RelCon: Relative Contrastive Learning for a Motion Foundation Model for Wearable Data
Maxwell A. Xu, Jaya Narain, Gregory Darnell, Haraldur Hallgrimsson, Hyewon Jeong, Darren Forde, Richard Fineman, Karthik J. Raghuram, James M. Rehg, Shirley Ren
TL;DR
RelCon addresses the lack of generalizable foundation models for health time-series by introducing a motif-based, learnable distance and a relative contrastive loss tailored to accelerometry. It pretrains on $1\times10^9$ samples from $87{,}376$ AHMS participants using a $256$-dimensional embedding produced by a $1$D ResNet-34 backbone, achieving state-of-the-art results across gait- and HAR-related tasks and demonstrating cross-task generalization. Key contributions include (i) a learnable, accelerometry-specific distance, (ii) a relative, hierarchical loss that preserves nuanced similarities, and (iii) extensive ablations showing the necessity of augmentations, RevIN, and within-subject dynamics for robust performance.
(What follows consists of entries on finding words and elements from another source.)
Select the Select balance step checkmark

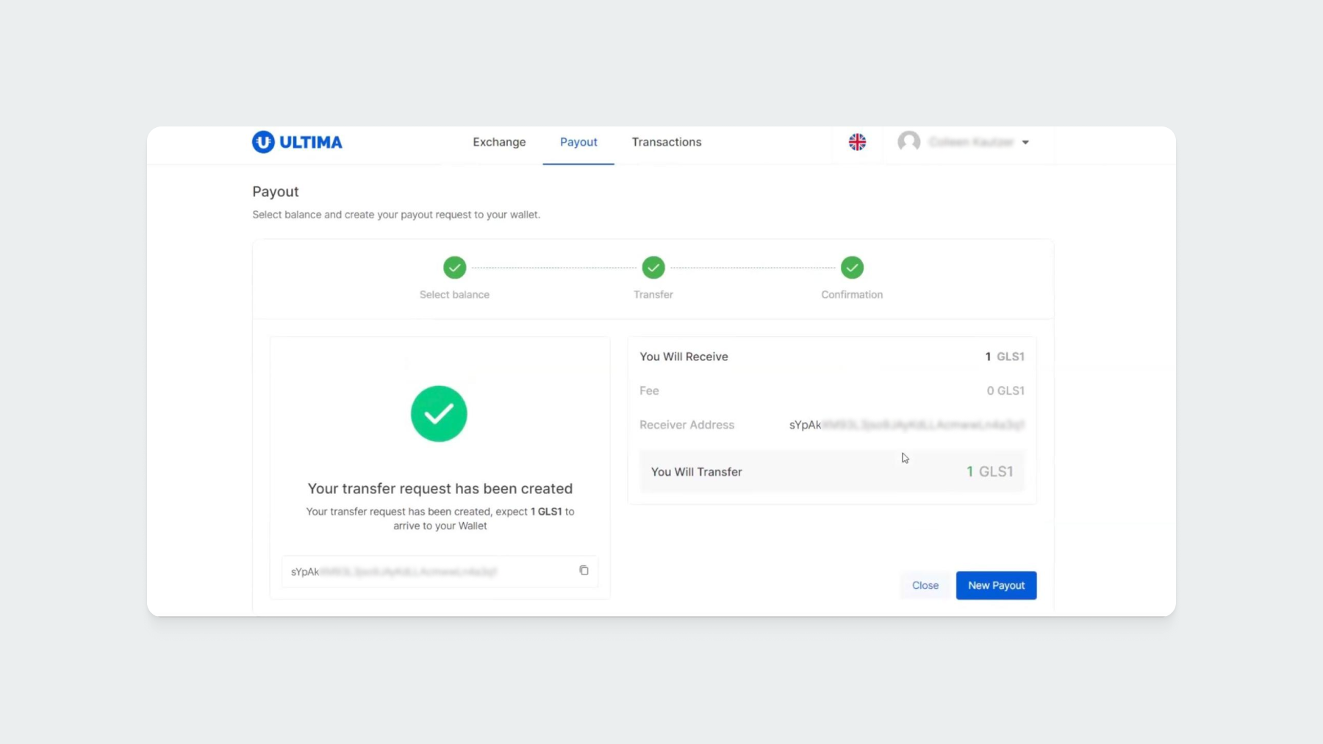(454, 268)
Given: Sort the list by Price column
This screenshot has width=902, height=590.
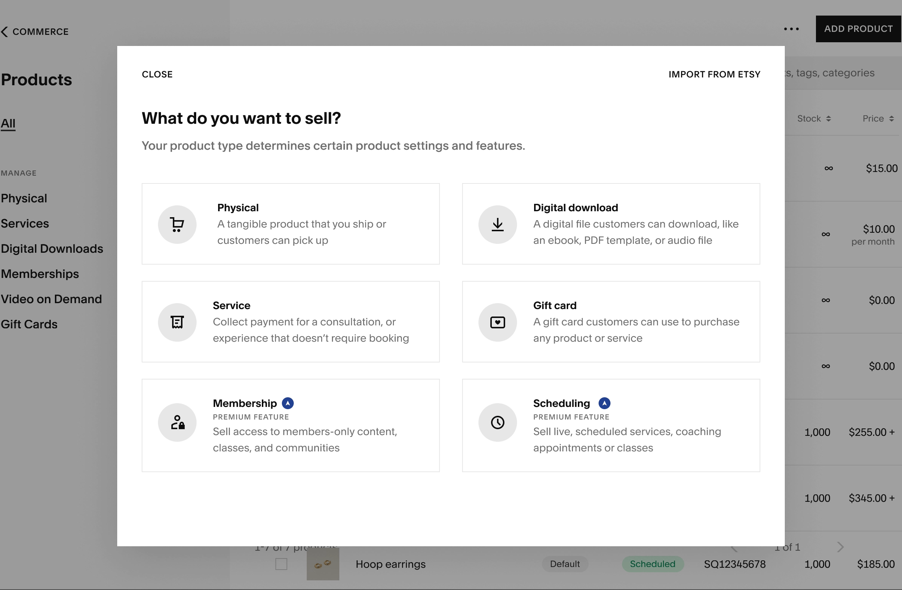Looking at the screenshot, I should [878, 119].
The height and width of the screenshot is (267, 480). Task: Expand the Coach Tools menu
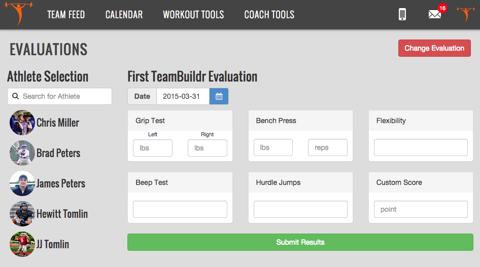pyautogui.click(x=269, y=15)
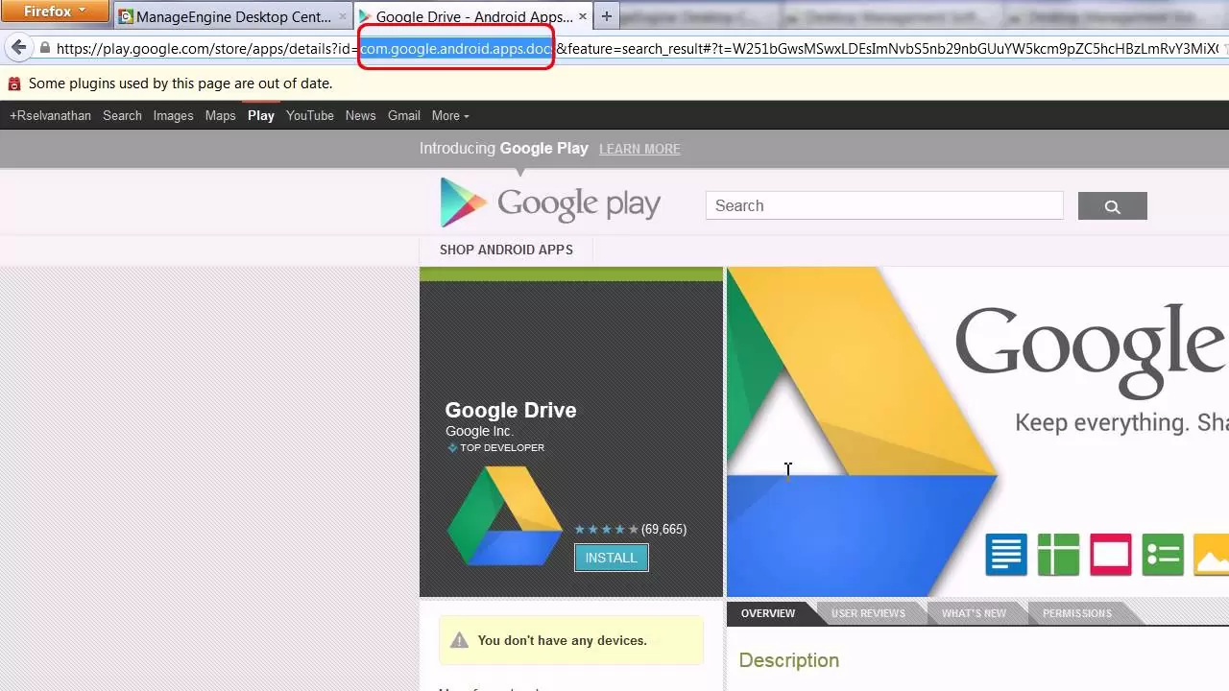Click the padlock site identity icon
This screenshot has width=1229, height=691.
coord(44,48)
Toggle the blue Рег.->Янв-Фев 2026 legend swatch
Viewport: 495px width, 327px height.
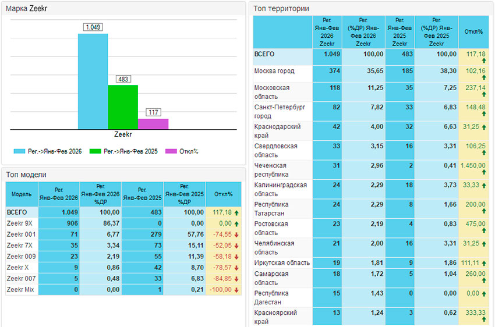point(18,151)
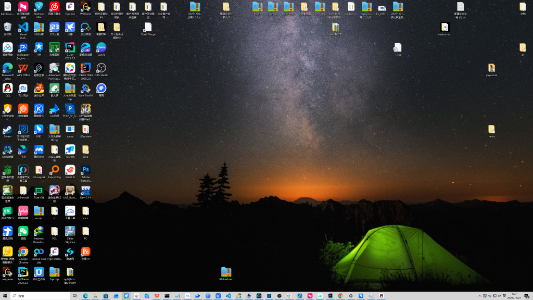This screenshot has height=300, width=533.
Task: Open the ToDesk desktop shortcut
Action: tap(70, 150)
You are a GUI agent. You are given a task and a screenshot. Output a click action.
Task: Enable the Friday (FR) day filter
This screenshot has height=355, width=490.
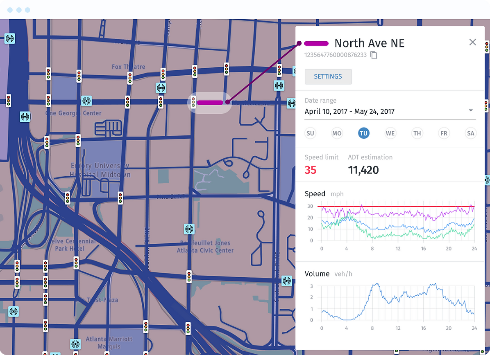coord(444,133)
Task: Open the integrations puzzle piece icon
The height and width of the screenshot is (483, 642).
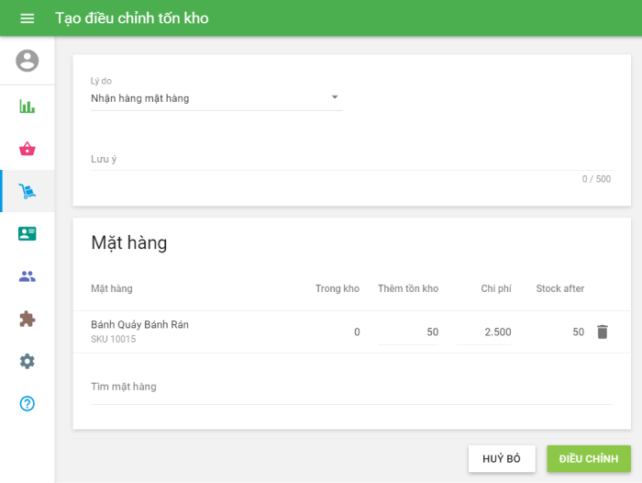Action: (28, 319)
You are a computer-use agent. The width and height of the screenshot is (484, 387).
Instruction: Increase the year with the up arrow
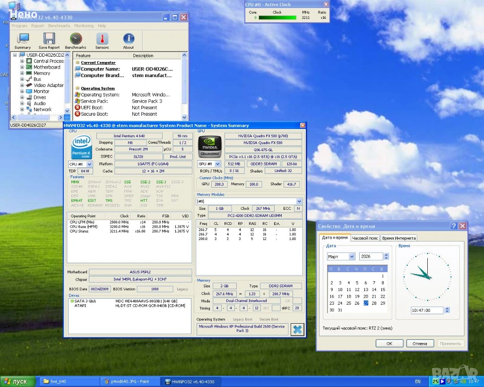(x=386, y=255)
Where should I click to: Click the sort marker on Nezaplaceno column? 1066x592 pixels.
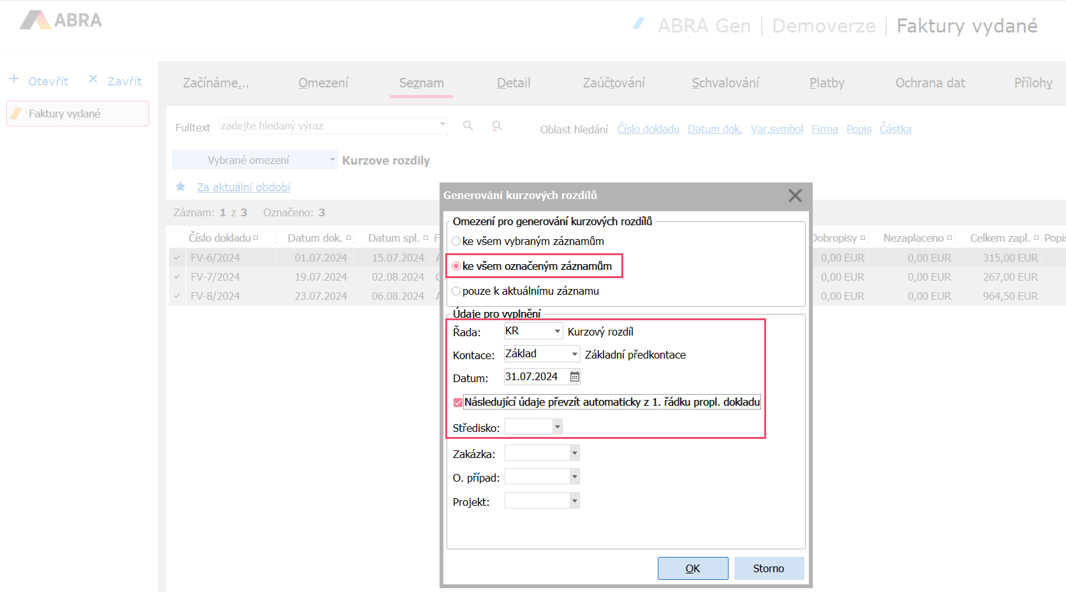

The findings suggest that motion foundation models trained on real-world wearable data can generalize across diverse downstream analyses, with potential applicability to other biosignals and multi-location sensor settings.
Abstract
We present RelCon, a novel self-supervised Relative Contrastive learning approach for training a motion foundation model from wearable accelerometry sensors. First, a learnable distance measure is trained to capture motif similarity and domain-specific semantic information such as rotation invariance. Then, the learned distance provides a measurement of semantic similarity between a pair of accelerometry time-series, which we use to train our foundation model to model relative relationships across time and across subjects. The foundation model is trained on 1 billion segments from 87,376 participants, and achieves state-of-the-art performance across multiple downstream tasks, including human activity recognition and gait metric regression. To our knowledge, we are the first to show the generalizability of a foundation model with motion data from wearables across distinct evaluation tasks.